STATED GOAL >>
Copy out, unchanged, the lines below starting at the line that contains "1024x740 pixels. How" and ending at the line that contains "pos(69,106)", with both of those lines included.

RECORDS >>
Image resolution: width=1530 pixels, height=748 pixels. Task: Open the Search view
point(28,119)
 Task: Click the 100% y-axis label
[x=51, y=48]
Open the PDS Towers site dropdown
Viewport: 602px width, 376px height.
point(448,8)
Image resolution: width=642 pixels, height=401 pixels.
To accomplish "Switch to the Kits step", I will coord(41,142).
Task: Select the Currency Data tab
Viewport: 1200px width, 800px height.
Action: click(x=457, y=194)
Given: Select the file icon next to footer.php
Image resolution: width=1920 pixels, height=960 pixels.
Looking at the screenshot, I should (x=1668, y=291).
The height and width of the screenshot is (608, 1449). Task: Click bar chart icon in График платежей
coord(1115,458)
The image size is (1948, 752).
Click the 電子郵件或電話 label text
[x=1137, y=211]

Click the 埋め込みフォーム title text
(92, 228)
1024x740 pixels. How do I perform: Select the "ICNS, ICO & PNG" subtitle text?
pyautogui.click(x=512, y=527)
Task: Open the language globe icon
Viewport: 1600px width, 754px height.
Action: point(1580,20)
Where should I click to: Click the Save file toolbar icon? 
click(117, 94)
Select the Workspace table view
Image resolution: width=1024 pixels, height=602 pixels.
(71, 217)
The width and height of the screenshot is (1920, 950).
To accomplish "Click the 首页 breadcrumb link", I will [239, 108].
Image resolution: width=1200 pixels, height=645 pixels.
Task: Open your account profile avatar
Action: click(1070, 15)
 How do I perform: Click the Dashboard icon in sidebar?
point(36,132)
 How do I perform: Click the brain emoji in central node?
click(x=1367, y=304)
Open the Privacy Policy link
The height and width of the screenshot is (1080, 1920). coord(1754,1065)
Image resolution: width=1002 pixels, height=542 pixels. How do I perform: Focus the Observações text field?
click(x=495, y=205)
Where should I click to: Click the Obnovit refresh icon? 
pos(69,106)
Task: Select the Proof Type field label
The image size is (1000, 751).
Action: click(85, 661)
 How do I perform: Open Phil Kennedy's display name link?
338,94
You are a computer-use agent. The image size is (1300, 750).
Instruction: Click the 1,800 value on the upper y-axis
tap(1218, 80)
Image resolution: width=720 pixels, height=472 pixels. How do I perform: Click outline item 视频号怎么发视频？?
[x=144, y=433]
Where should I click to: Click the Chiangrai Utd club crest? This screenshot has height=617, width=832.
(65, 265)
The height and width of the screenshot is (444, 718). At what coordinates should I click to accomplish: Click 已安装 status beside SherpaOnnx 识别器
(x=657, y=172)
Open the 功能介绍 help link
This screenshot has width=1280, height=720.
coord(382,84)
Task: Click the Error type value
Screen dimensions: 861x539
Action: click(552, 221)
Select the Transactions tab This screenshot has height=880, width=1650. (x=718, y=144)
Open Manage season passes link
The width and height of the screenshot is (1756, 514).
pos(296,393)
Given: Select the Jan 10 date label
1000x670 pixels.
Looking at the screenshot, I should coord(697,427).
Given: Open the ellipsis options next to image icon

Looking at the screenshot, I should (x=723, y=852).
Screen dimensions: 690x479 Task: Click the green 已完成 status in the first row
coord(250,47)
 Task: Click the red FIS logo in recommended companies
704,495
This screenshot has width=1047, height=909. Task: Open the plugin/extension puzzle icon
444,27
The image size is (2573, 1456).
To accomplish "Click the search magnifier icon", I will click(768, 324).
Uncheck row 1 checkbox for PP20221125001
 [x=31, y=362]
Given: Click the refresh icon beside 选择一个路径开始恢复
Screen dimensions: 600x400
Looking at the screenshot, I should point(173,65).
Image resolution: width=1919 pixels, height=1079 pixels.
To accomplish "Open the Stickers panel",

FINAL RESULT >>
1024x740 pixels. How do I perform: Select the "ICNS, ICO & PNG" subtitle text?
pyautogui.click(x=512, y=527)
Task: Open the language globe icon
Viewport: 1600px width, 754px height.
Action: point(1580,20)
Where should I click to: Click the Save file toolbar icon? 
click(117, 94)
Select the Workspace table view
Image resolution: width=1024 pixels, height=602 pixels.
(71, 217)
The width and height of the screenshot is (1920, 950).
To accomplish "Click the 首页 breadcrumb link", I will [239, 108].
Image resolution: width=1200 pixels, height=645 pixels.
Task: Open your account profile avatar
Action: click(1070, 15)
 How do I perform: Click the Dashboard icon in sidebar?
point(36,132)
 How do I perform: Click the brain emoji in central node?
click(x=1367, y=304)
Open the Privacy Policy link
The height and width of the screenshot is (1080, 1920). coord(1754,1065)
Image resolution: width=1002 pixels, height=542 pixels. How do I perform: Focus the Observações text field?
click(x=495, y=205)
Where should I click to: Click the Obnovit refresh icon? 
pos(69,106)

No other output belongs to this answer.